Yachting competition (détail) - Montaigue Dawson - huile sur toile

-- Lettre déchirée--

Pearl Island, Juillet 2009

Ma chère amie,

Je vous avoue ma folie, et mon insouciance. J'ai failli vous poster cette lettre hors délai. Oui, je sais nos rendez-vous quand arrive les fins de mois, je me retrouve devant cette page blanche que je noirci non sans peine (vous me connaissez si peu bavard) en vous livrant mes pensées, mes humeurs du moment. Une tranche de mon coeur que je vous envoie et qui pour aujourd'hui sera avec un peu de retard. Mea maxima culpa, chère Madame, voyez-vous, l'esprit, valeureux capitaine, me manque, et le coeur, généreux second, a pris le relais, et vous connaissez les penchants du coeur pour le plaisir, n'est-ce pas ? voila que mon corps entier, ce vaisseaux fat et paresseux, a depuis quelques semaines fait halte aux bras de quelqu'une, une certaine qui porte à notre modeste voilure un interet aussi étrange qu'improbable.
[...]
 Le fait est acquis : j'ai jeté l'ancre dans la baie de ses yeux, et en contrepartie elle peut à sa guise manoeuvrer et se promener à loisir sur le pont. Et cependant, alors que j'aspirai justement à me livrer à une femme, je résiste, je suis prudent. je ne m'abandonne pas à mon désir. je ressens comme un malaise, d'un impossibilité d'être heureux, ce n'est clairement pas ce que je veux, ce qu'il me faut.
 [..]
 je sens une menace profonde, à l'intérieur de moi. Comme si un signal d'alarme avait retenti et dont le lancinant écho me parvenait crescendo. J'imagine qu'alors que l'esprit est débarqué, le coeur est aux commandes, mais l'âme, ce bel équipage,  gronde une sorte mise en garde, et rappelle le pacte céleste qu'autrefois mon esprit, mon coeur et  mon âme avions scellé. [...]
J'envie ceux qui, comme vous, naviguent qu'avec le coeur, sans doute naviguent-ils dans des eaux plus pacifiques, mais c'est un danger permanent que de laisser celui-là à la barre. Chez moi le coeur est sot, je ne lui fais pas confiance, dès lors mon âme inquiète sonne les cloches de la mutinerie.
[..]
Cette relation naissante ne m'apparaît pas comme ce long fleuve tranquille que je m'étais imaginé, encore que je ne perçois pas de remous à la surface, ni d'écueils, mais comme dis le proverbe : Méfiez-vous de l'eau qui dort ! 
Et pour vous dire la vérité, j'aime le grand large, sentir les allures portantes, les creux entre deux déferlantes, sans port d'attache ni escale, toujours défiant les vents, je croise au large toute sorte de navire, de la frêle esquif comme moi au plus imposant tanker en passant par les beaux trois mats. Non vraiment, je ne me sens bien qu'au milieu des Océans. Et forcément aujourd'hui j'appréhende donc un peu, la rade dans laquelle mon coeur a mouillé. [...]

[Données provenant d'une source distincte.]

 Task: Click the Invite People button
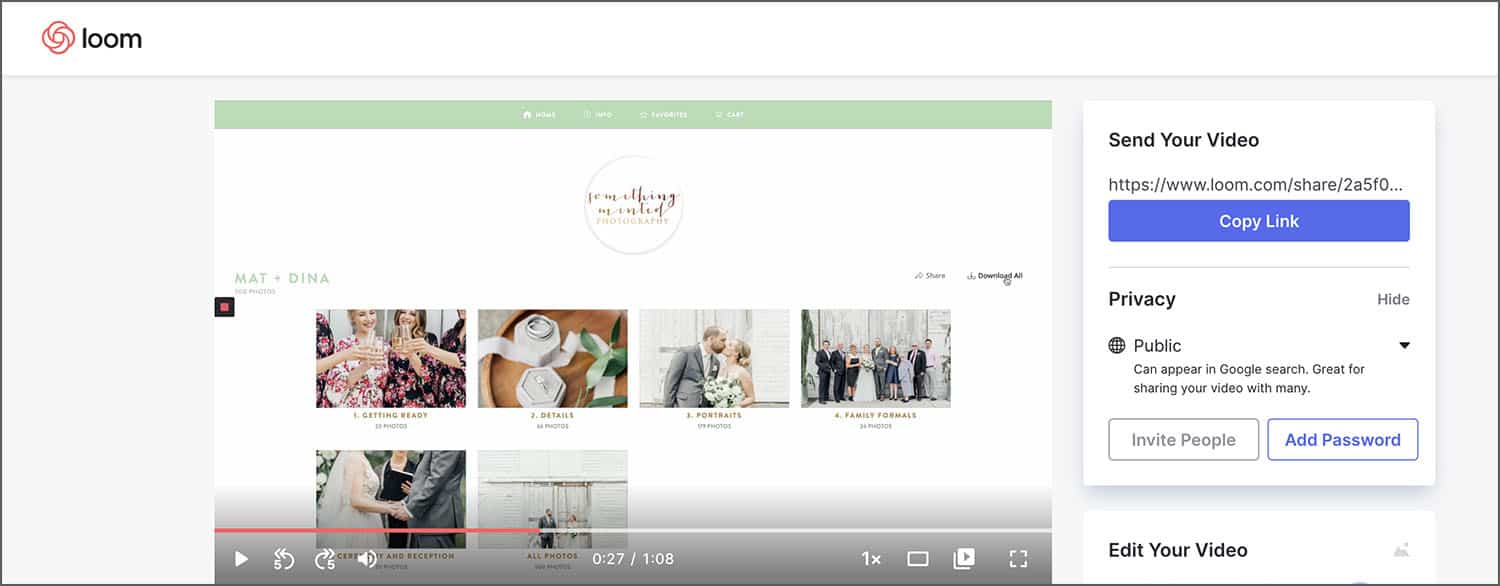(1183, 439)
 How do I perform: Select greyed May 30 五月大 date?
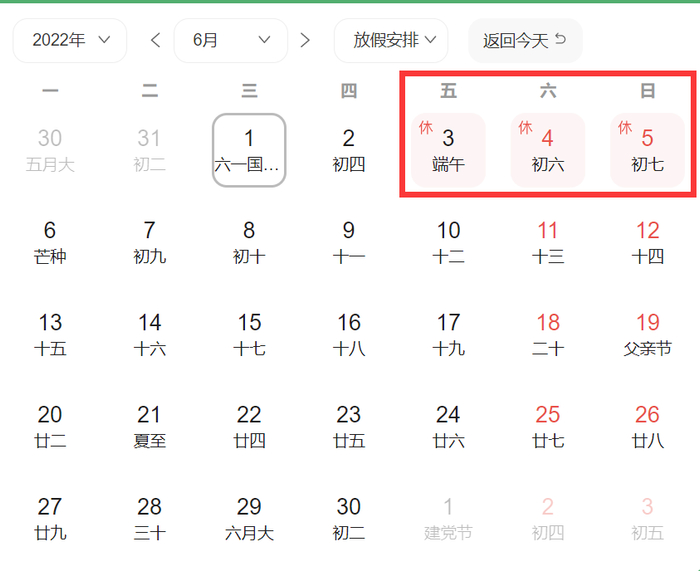pyautogui.click(x=50, y=150)
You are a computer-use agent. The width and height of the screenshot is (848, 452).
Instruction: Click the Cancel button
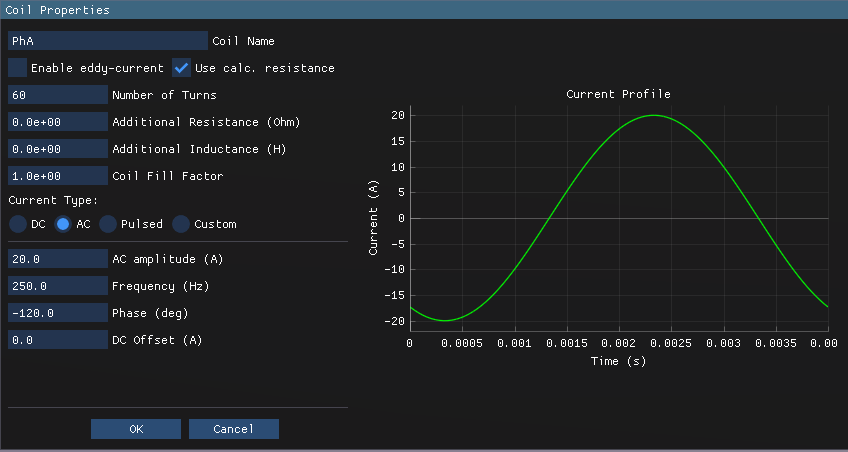tap(234, 429)
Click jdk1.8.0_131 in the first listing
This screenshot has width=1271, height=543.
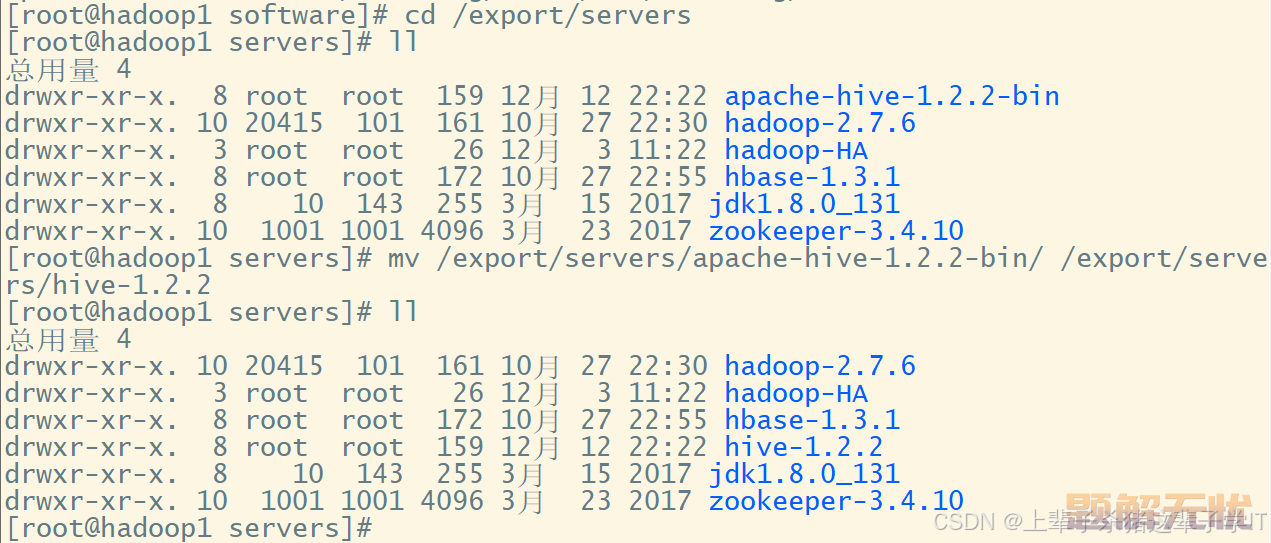[804, 204]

Tant et si bien que je n'ai pu résister à vous traduire ces quelques vers d'un poème d'Emily Dickinson ( vous savez d'ailleurs tres bien à quel point je la vénère).... cela donne à peu près ceci :

C'était un si petit, petit bateau 
qui faisait ces débuts sur la baie.
C'etait un si vaillant et brave Océan
qui lui faisait signe,et l'attirait.

C'était une avide et gourmande vague
Qui lui lechait la coque depuis la côte ;
La majestueuse voile ne se voyait déjà plus
Ma petite embarcation était perdu.! 

[...]

Accusez, ma chère amie, avec la plus grande indulgence la réception tardive de ces mots. Ne blâmez pas le prompt messager qui vous les amène, mais l'imbécile ami qui vous les écrit.